Un enjeu qu'a rappelé Jean-Marc Ayrault après avoir voté. "Je souhaite, au-delà de mon cas, qu'il y ait une large majorité, solide, cohérente, pour mettre en oeuvre le projet présidentiel", a-t-il dit, estimant qu'une situation "de blocage institutionnel" n'était "pas dans l'intérêt de la France".

La patronne du PS Martine Aubry s'est dite "confiante" en votant à Lille (nord), évoquant néanmoins une certaine "inquiétude" quant à la participation. Le chef de l'UMP Jean-François Copé s'est pour sa part déclaré "serein" après avoir déposé son bulletin dans l'urne à Meaux, en région parisienne, où il est candidat.

Double peine pour l'UMP

M. Copé avait appelé ces derniers jours à "élire dès maintenant une majorité de députés de droite pour empêcher l'irréparable, pour ne pas anéantir ce qui a été fait".

Pour l'UMP, l'enjeu est d'éviter la double peine: une défaite humiliante qui jetterait une ombre sur son avenir, après l'échec de Nicolas Sarkozy à la présidentielle. Moins de 200 sièges au soir du 17 juin serait synonyme de graves tensions au sein du grand parti de droite et aggraverait sans doute la guerre des chefs qui se profile pour son congrès de l'automne prochain.

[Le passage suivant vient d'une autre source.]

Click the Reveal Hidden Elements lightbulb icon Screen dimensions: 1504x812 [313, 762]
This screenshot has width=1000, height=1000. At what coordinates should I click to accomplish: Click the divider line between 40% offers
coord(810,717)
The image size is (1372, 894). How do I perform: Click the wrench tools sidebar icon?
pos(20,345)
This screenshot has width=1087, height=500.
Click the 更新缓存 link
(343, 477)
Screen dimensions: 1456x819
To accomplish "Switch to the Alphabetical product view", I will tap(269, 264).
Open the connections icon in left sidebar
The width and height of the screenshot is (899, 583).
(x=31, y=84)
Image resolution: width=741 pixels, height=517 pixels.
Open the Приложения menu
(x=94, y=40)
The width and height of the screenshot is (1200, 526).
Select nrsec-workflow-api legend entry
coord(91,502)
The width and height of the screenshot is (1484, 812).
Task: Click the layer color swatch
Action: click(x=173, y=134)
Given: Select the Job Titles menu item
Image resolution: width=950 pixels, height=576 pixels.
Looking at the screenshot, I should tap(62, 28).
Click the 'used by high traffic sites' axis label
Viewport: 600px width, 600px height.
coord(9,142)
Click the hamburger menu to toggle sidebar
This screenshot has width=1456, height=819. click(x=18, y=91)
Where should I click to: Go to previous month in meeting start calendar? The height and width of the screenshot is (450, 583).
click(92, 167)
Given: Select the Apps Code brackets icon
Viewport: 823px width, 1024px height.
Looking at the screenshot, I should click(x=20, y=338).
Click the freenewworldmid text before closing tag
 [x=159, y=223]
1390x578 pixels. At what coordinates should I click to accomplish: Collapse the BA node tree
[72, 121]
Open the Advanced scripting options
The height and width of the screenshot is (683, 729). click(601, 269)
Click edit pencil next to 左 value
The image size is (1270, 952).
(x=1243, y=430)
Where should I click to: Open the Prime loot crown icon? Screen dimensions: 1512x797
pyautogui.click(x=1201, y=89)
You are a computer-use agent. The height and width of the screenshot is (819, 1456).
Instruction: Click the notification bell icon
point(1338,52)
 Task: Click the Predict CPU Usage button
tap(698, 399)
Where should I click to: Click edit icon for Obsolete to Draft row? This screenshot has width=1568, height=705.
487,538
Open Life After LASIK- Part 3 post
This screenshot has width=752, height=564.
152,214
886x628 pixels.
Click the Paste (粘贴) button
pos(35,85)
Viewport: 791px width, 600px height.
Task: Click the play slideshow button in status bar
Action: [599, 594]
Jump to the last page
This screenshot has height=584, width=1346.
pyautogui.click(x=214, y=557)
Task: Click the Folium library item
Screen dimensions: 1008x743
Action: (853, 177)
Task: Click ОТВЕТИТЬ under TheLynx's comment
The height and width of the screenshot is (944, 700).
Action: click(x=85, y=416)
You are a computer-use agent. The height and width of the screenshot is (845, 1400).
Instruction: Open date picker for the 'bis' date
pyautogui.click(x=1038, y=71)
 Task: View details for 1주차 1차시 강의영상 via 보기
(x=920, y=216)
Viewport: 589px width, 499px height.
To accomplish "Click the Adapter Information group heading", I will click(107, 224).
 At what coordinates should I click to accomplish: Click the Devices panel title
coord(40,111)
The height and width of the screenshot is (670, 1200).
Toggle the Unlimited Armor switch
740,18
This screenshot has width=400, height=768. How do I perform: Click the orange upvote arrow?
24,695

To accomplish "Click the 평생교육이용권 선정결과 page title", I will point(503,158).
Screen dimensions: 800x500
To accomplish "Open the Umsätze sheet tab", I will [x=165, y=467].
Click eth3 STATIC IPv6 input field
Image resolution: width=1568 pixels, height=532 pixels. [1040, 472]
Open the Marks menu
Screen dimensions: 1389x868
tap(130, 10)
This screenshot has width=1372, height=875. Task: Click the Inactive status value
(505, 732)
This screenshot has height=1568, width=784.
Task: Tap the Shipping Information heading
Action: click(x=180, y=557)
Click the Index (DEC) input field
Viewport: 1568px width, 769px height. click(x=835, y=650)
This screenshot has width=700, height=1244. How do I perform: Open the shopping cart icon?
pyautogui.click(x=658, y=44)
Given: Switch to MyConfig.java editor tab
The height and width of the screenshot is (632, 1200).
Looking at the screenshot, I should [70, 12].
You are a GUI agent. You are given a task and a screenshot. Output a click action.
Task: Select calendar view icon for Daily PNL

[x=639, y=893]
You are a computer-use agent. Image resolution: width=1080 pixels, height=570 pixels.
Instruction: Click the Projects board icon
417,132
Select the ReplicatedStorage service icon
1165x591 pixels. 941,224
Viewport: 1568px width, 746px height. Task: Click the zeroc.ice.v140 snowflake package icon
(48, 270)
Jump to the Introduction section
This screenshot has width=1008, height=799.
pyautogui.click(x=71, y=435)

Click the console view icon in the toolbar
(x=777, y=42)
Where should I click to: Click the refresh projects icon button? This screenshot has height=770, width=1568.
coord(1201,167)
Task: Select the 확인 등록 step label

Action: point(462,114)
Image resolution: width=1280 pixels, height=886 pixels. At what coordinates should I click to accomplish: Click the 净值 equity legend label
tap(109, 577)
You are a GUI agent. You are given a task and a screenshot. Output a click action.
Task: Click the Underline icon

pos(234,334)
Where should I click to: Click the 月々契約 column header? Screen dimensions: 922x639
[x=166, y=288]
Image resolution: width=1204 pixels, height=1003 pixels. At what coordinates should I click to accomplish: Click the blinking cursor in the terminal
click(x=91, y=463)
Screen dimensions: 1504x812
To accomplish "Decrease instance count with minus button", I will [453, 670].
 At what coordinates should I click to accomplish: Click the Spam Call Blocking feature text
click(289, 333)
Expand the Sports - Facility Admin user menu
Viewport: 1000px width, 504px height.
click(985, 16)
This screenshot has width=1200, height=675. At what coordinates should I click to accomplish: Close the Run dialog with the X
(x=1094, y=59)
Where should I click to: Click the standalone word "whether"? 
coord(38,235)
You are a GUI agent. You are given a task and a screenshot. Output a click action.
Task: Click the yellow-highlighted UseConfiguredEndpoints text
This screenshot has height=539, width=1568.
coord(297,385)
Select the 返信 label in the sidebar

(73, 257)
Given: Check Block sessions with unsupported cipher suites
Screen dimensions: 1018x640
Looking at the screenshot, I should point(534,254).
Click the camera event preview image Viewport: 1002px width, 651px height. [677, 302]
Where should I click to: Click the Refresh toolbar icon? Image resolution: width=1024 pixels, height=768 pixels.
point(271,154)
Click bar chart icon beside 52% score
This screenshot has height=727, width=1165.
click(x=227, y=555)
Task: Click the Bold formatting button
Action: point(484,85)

Quant au Front national, dont la présidente Marine Le Pen avait obtenu 6,5 millions de voix au premier tour de la présidentielle, l'objectif est de revenir à l'Assemblée après 26 ans d'absence et de s'imposer comme un concurrent de l'UMP. Il lui faut pour cela se maintenir dans le maximum de circonscriptions - les analystes tablent sur plusieurs dizaines mais moins d'une centaine.

Duels incertains

L'un des principaux duels de ce scrutin se déroule dans la très médiatisée 11e circonscription du Pas-de-Calais, où s'affrontent Marine Le Pen et l'ancien candidat du Front de gauche à la présidentielle Jean-Luc Mélenchon.

Les regards se tourneront également dimanche soir vers des figures engagées dans des batailles incertaines, comme les ministres PS Stéphane Le Foll (Agriculture), Aurélie Filippetti (Culture) et Marie-Arlette Carlotti (Handicapés), qui perdraient leur place au gouvernement en cas de défaite, ou les ex-ministres UMP Xavier Bertrand et Nathalie Kosciusko-Morizet.

Seront aussi très suivis l'ex-conseiller spécial de Nicolas Sarkozy, Henri Guaino, confronté à une candidature dissidente dans la 3e circonscription des Yvelines, l'ancienne candidate socialiste à l'Elysée Ségolène Royal à La Rochelle, ainsi que le leader centriste François Bayrou dans les Pyrénées-Atlantiques (sud-ouest).

Le MoDem, qui n'a que trois députés dans l'Assemblée sortante, joue sa survie dans cette élection.